_Materials provided_
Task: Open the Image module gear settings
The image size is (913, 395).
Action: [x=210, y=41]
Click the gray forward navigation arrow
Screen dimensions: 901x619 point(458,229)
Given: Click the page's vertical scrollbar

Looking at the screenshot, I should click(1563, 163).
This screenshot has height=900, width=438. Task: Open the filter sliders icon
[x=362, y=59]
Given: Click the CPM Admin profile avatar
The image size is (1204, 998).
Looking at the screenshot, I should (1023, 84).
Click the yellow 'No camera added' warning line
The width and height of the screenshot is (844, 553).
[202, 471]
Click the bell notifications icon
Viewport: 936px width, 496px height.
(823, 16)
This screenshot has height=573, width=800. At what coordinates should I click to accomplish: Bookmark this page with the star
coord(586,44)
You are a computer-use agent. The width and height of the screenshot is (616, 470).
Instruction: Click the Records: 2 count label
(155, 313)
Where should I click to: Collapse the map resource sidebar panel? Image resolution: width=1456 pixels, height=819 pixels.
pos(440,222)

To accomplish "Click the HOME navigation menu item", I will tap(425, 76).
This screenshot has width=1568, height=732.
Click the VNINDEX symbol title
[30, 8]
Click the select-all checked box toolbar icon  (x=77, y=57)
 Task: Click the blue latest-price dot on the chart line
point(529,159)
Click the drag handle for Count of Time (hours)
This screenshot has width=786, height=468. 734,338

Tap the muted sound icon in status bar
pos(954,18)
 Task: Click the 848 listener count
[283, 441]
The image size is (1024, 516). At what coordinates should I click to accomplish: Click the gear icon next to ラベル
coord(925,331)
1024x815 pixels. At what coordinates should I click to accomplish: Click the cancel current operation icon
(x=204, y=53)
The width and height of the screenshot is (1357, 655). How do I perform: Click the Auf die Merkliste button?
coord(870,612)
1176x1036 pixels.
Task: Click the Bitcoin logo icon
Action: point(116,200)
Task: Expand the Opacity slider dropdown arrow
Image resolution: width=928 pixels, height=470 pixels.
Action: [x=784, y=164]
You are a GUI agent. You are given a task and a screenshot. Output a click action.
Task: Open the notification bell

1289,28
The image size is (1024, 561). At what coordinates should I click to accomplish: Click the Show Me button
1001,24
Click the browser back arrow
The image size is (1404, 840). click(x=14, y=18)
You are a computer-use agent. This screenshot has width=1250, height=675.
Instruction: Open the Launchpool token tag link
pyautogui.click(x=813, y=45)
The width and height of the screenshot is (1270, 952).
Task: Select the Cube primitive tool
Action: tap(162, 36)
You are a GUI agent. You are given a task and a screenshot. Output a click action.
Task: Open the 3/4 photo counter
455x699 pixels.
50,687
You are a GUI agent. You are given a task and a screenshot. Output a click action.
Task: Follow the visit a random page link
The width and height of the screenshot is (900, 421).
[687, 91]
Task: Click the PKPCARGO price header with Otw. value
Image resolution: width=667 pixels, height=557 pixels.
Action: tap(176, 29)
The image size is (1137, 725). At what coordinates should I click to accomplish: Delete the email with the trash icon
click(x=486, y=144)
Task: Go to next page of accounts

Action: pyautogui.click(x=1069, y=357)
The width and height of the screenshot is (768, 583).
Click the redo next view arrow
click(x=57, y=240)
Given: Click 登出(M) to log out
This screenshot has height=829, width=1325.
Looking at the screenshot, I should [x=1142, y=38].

_Task description_
Copy all of the data above line for line, without changing a single character.

_The completed task_
Task: Open the Image module gear settings
The image size is (913, 395).
Action: [x=210, y=41]
Click the gray forward navigation arrow
Screen dimensions: 901x619 point(458,229)
Given: Click the page's vertical scrollbar

Looking at the screenshot, I should click(1563, 163).
This screenshot has height=900, width=438. Task: Open the filter sliders icon
[x=362, y=59]
Given: Click the CPM Admin profile avatar
The image size is (1204, 998).
Looking at the screenshot, I should (1023, 84).
Click the yellow 'No camera added' warning line
The width and height of the screenshot is (844, 553).
[202, 471]
Click the bell notifications icon
Viewport: 936px width, 496px height.
(823, 16)
This screenshot has height=573, width=800. At what coordinates should I click to accomplish: Bookmark this page with the star
coord(586,44)
You are a computer-use agent. The width and height of the screenshot is (616, 470).
Instruction: Click the Records: 2 count label
(155, 313)
Where should I click to: Collapse the map resource sidebar panel? Image resolution: width=1456 pixels, height=819 pixels.
pos(440,222)

To accomplish "Click the HOME navigation menu item", I will tap(425, 76).
This screenshot has width=1568, height=732.
Click the VNINDEX symbol title
[30, 8]
Click the select-all checked box toolbar icon  (x=77, y=57)
 Task: Click the blue latest-price dot on the chart line
point(529,159)
Click the drag handle for Count of Time (hours)
This screenshot has width=786, height=468. 734,338

Tap the muted sound icon in status bar
pos(954,18)
 Task: Click the 848 listener count
[283, 441]
The image size is (1024, 516). At what coordinates should I click to accomplish: Click the gear icon next to ラベル
coord(925,331)
1024x815 pixels. At what coordinates should I click to accomplish: Click the cancel current operation icon
(x=204, y=53)
The width and height of the screenshot is (1357, 655). How do I perform: Click the Auf die Merkliste button?
coord(870,612)
1176x1036 pixels.
Task: Click the Bitcoin logo icon
Action: point(116,200)
Task: Expand the Opacity slider dropdown arrow
Image resolution: width=928 pixels, height=470 pixels.
Action: [x=784, y=164]
You are a GUI agent. You are given a task and a screenshot. Output a click action.
Task: Open the notification bell

1289,28
The image size is (1024, 561). At what coordinates should I click to accomplish: Click the Show Me button
1001,24
Click the browser back arrow
The image size is (1404, 840). click(x=14, y=18)
You are a computer-use agent. This screenshot has width=1250, height=675.
Instruction: Open the Launchpool token tag link
pyautogui.click(x=813, y=45)
The width and height of the screenshot is (1270, 952).
Task: Select the Cube primitive tool
Action: tap(162, 36)
You are a GUI agent. You are given a task and a screenshot. Output a click action.
Task: Open the 3/4 photo counter
455x699 pixels.
50,687
You are a GUI agent. You are given a task and a screenshot. Output a click action.
Task: Follow the visit a random page link
The width and height of the screenshot is (900, 421).
[687, 91]
Task: Click the PKPCARGO price header with Otw. value
Image resolution: width=667 pixels, height=557 pixels.
Action: tap(176, 29)
The image size is (1137, 725). At what coordinates should I click to accomplish: Delete the email with the trash icon
click(x=486, y=144)
Task: Go to next page of accounts

Action: pyautogui.click(x=1069, y=357)
The width and height of the screenshot is (768, 583).
Click the redo next view arrow
click(x=57, y=240)
Given: Click 登出(M) to log out
This screenshot has height=829, width=1325.
Looking at the screenshot, I should [x=1142, y=38].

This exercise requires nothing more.